I just started playing bassoon in August, and lately my bassoon has been sounding very watery. I need to know what could be making it sound like this. Could it be my reed? Also speaking of reeds, I was wondering if anyone could tell me why my reeds keep breaking or sliding so one half is above the other. Is it just that the reeds are bad or is it me? Thank you so much!


----------



## arpeggio

*The curse of bassoon reeds.*



Jujubean said:


> I just started playing bassoon in August, and lately my bassoon has been sounding very watery. I need to know what could be making it sound like this. Could it be my reed? Also speaking of reeds, I was wondering if anyone could tell me why my reeds keep breaking or sliding so one half is above the other.

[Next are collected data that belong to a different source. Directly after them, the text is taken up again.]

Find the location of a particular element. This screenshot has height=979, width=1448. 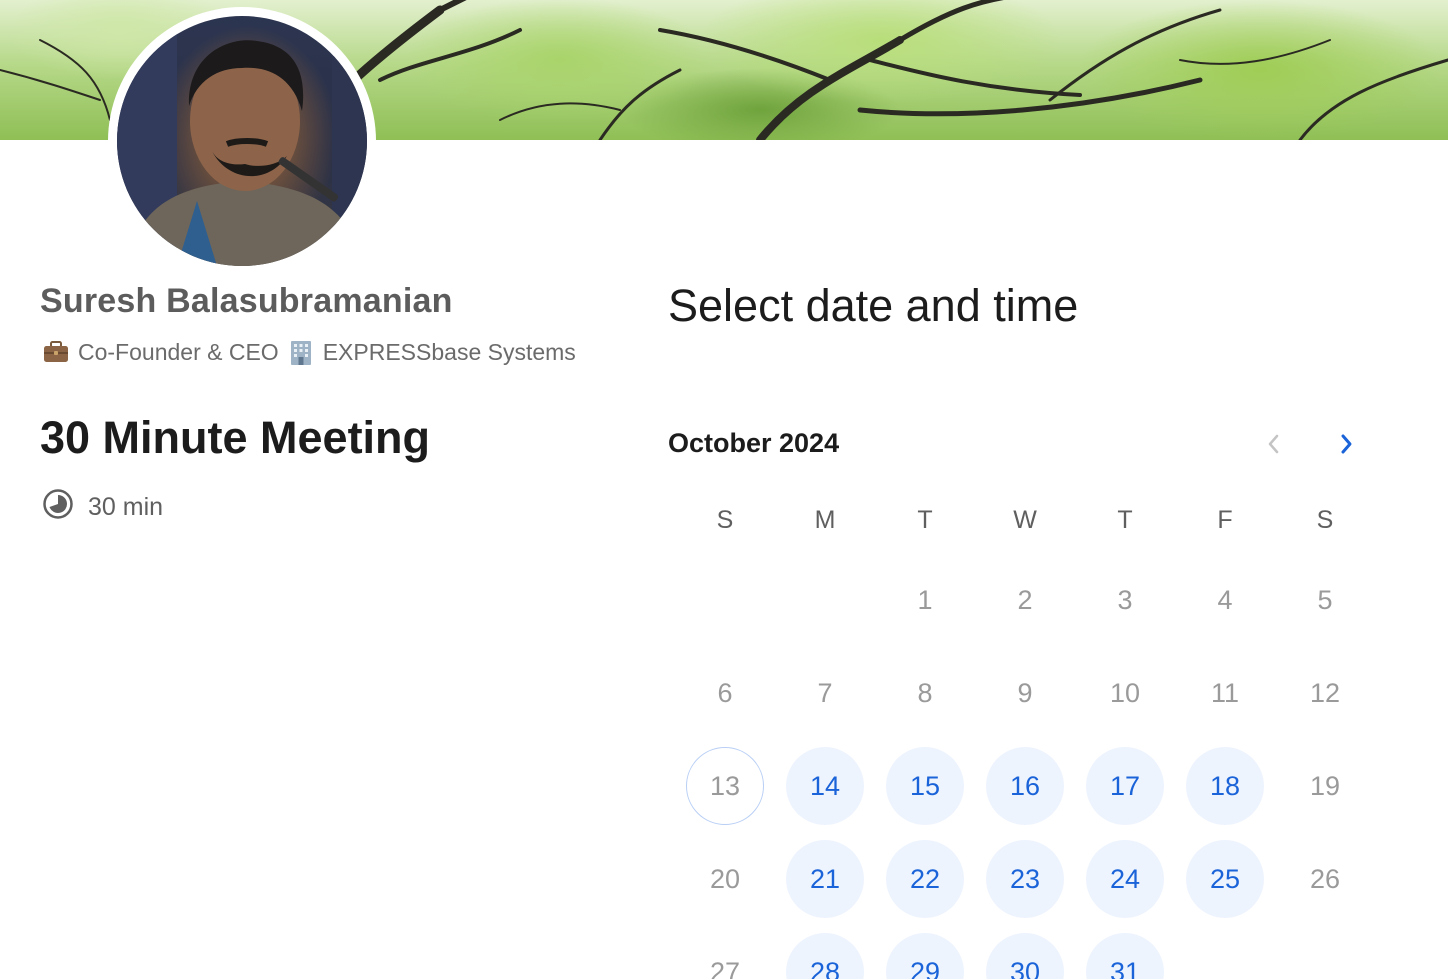

calendar-day-30: 30 is located at coordinates (1025, 956).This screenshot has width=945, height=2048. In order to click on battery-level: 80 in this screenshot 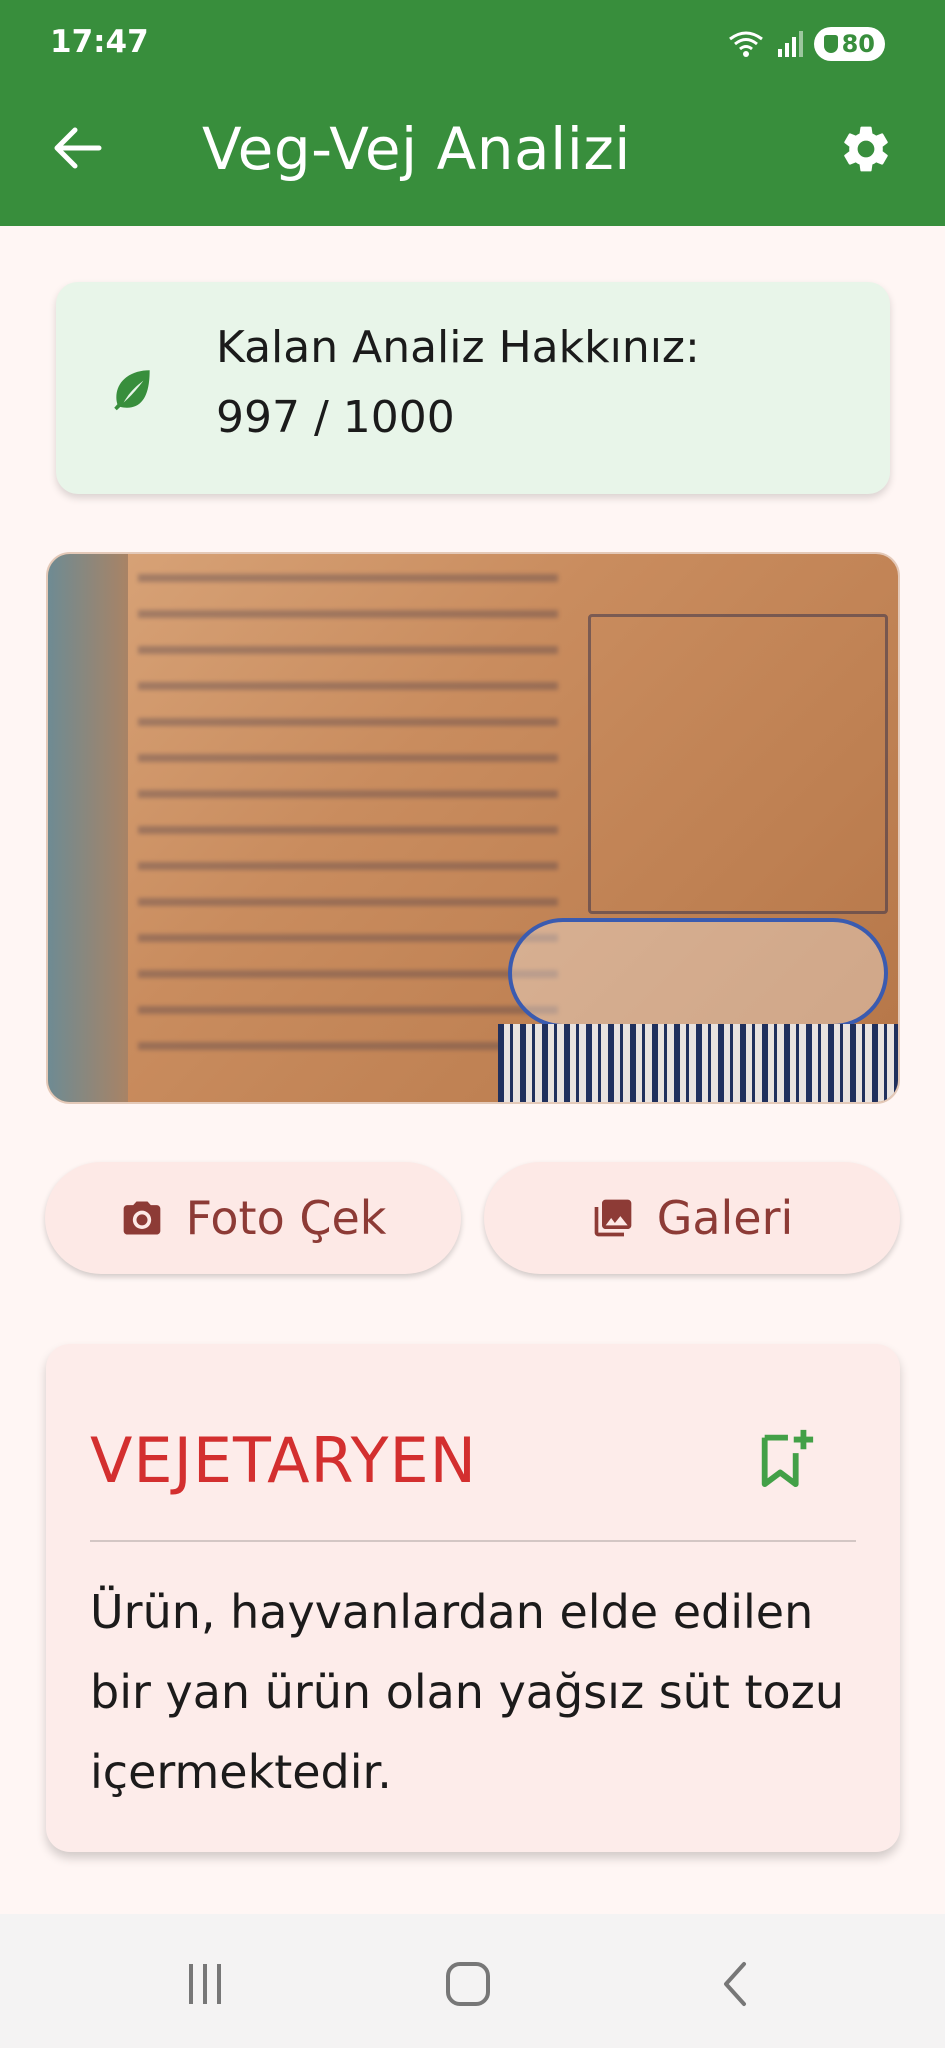, I will do `click(858, 44)`. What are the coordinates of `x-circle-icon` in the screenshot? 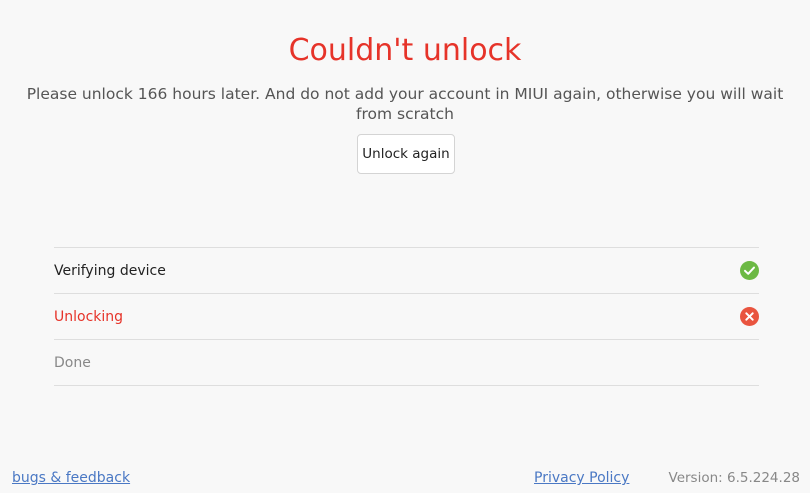 It's located at (750, 316).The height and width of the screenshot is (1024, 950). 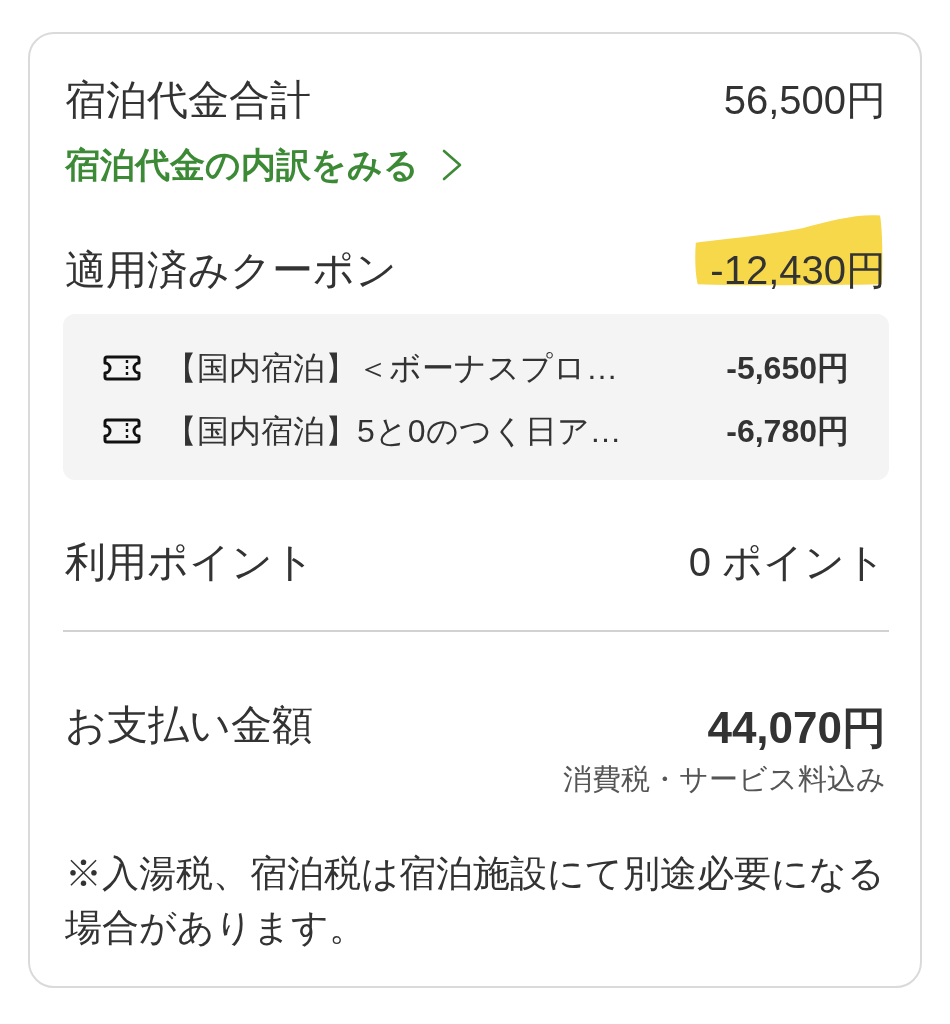 What do you see at coordinates (231, 270) in the screenshot?
I see `coupon-label: 適用済みクーポン` at bounding box center [231, 270].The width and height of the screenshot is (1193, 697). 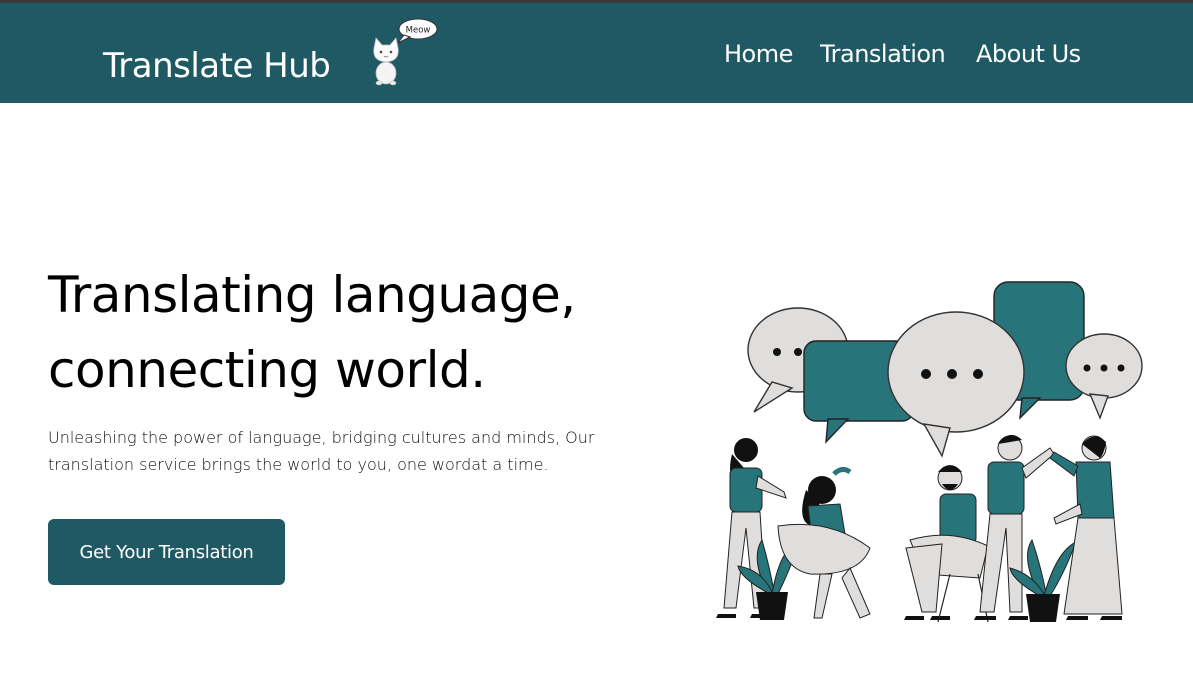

Is it just that the reeds are bad or is it me? Thank you so much!


The watery sound could be the reed or the bocal. Sometimes it is worth investing in a good fox or heckle bocal. Although I have a Puchner Bassoon I use a Fox bocal.

The misalignment of the reed blades happen all the time. The better made the reed is the less likely that this will happen. When it does occur there is a trick that sometimes help. When the reed is dry take a fine emory board and gently file back and forth along the side of the reed. This will only work a few times because if the reed gets too narrow...

If you are interested I know of a few good books on making and adjusting reeds if you are interested.

I am an amateur bassoonist. I used to make my own reeds but it can be very time consuming. For the past twenty-five years I have been playing on synthetic reeds. As an amateur you can get away with this. If a person is a serious player they have to learn to deal with those pesky cain reeds.

Hope the emory board works for you.

arpeggio


----------